ERK1-mediated immunomodulation of mesenchymal stem cells ameliorates inflammatory disorders

Immune system disorders, especially T cell disorders, are important therapeutic targets of mesenchymal stem cells (MSCs) in many autoimmune diseases (ADs). Although extracellular regulated protein kinases (ERKs) play a role in MSC therapy by promoting T cell apoptosis, the mechanism remains unclear.

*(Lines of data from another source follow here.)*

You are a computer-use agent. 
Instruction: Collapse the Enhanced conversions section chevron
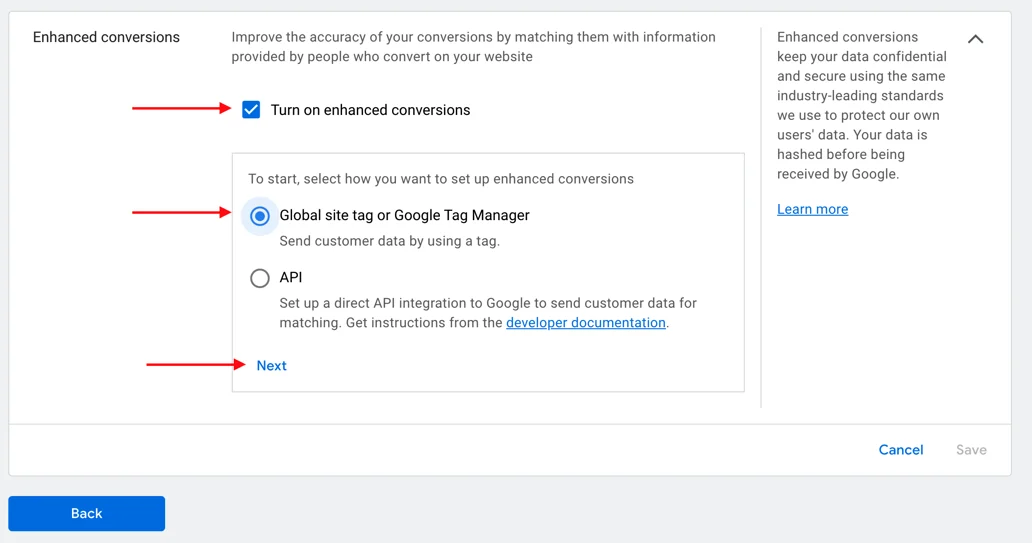(975, 39)
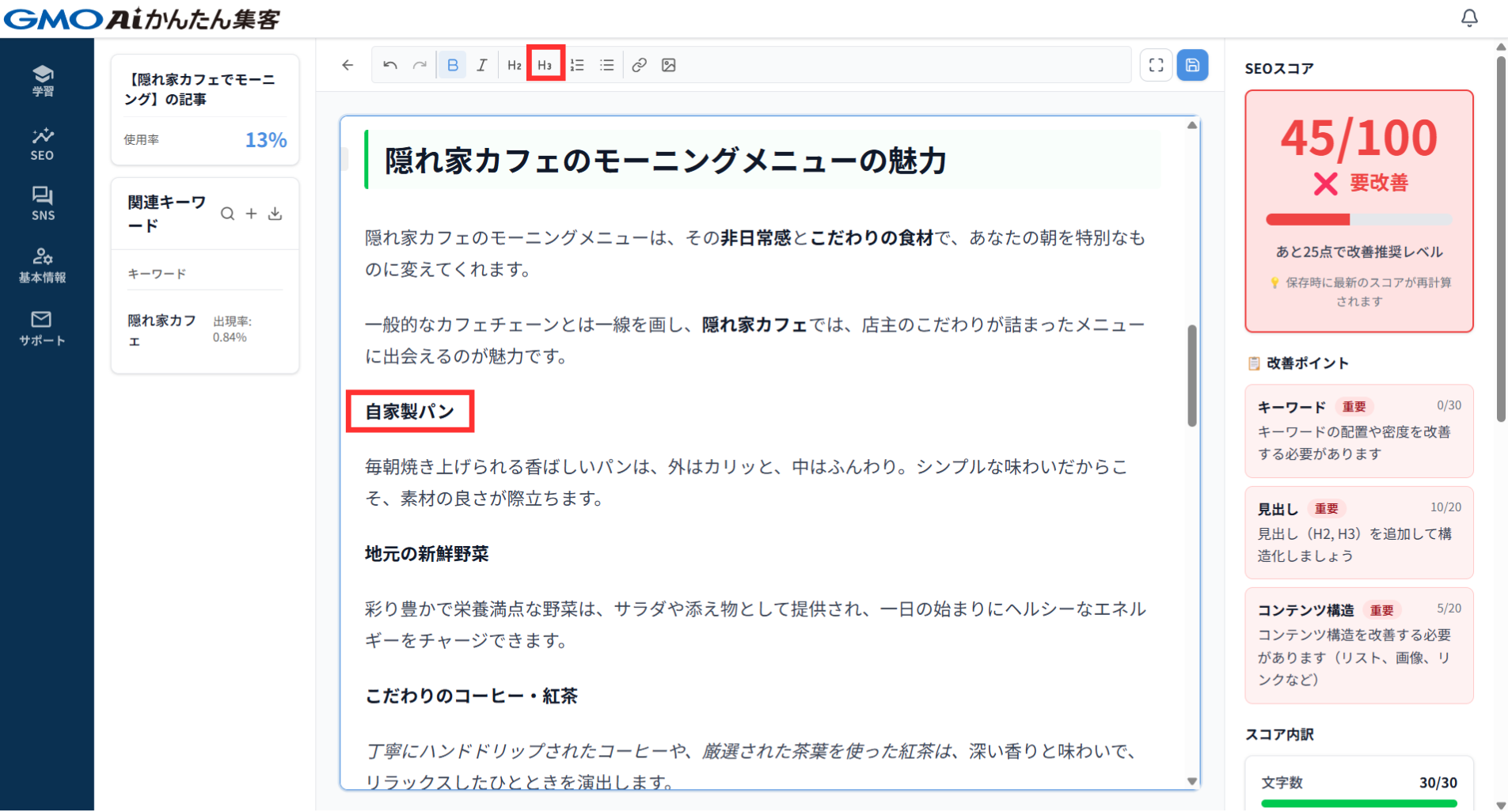Download the related keywords list

275,214
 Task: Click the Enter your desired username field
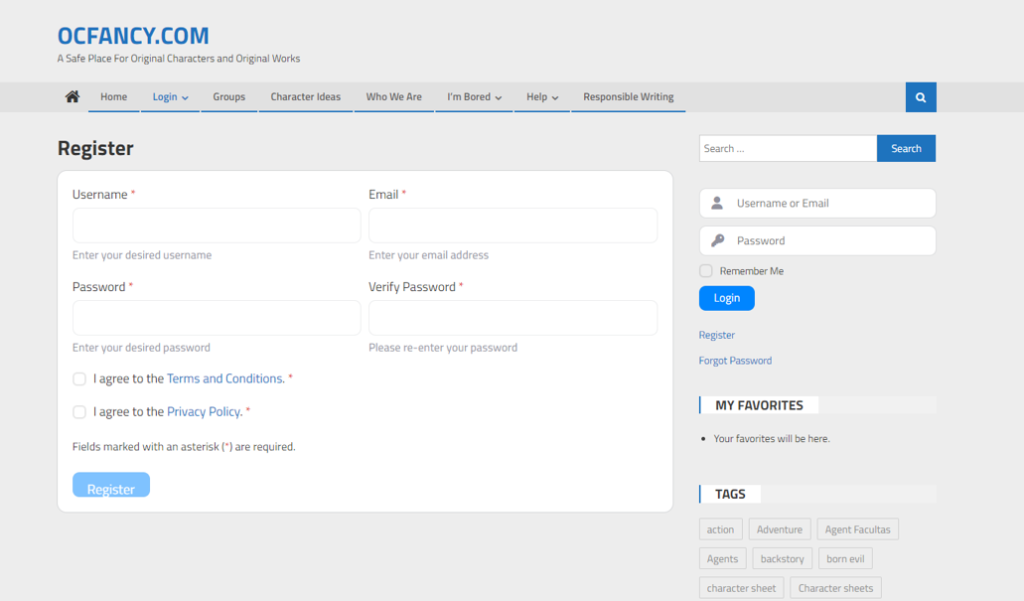(x=216, y=225)
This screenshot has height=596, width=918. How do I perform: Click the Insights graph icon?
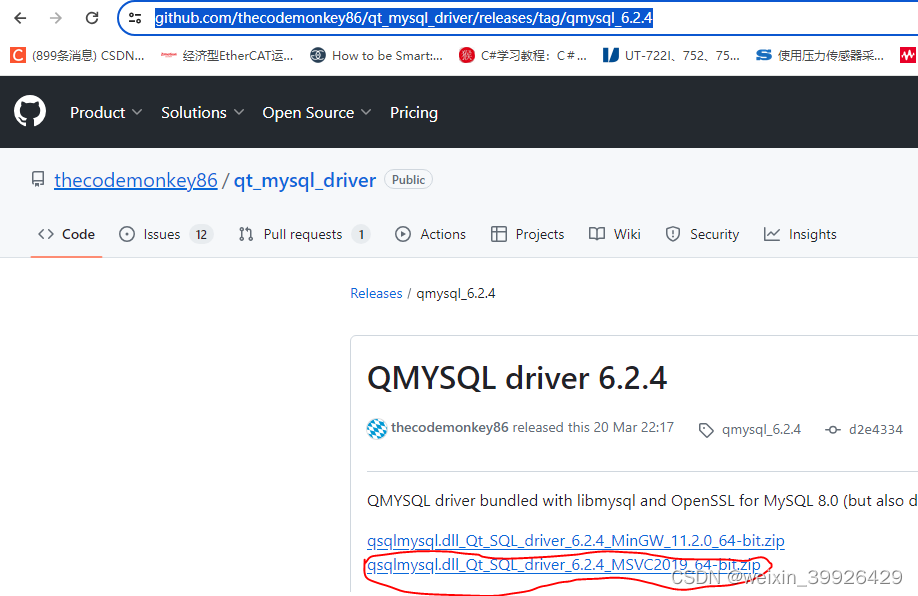pos(770,234)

Our findings indicate that ERK1(-/-) bone marrow MSCs (BMMSCs), but not ERK2(-/-) BMMSCs, failed to promote T cell apoptosis due to incapacity to activate the ETS2/AURKA/NF-kappa B/Fas/MCP-1 cascade. Moreover, ERK1(-/-) BMMSCs were unable to upregulate regulatory T cells and suppress T helper 17 cells. Licochalcone A (LA), which promotes ERK pathway activation, enhanced the therapeutic efficacy of MSC therapy in ulcerative colitis and collagen-induced arthritis mice. Our findings suggest that ERK1, but not ERK2, plays a crucial role in regulating T cells in MSCs. LA-treated MSCs provide a strategy to improve the efficacy of MSC-based treatments for ADs.

Automated summary

Immune system disorders, especially T cell disorders, are important therapeutic targets of mesenchymal stem cells (MSCs) in many autoimmune diseases (ADs). ERK1 plays a crucial role in regulating T cells in MSCs, and MSCs treated with LA can improve the efficacy of MSC-based treatments for ADs.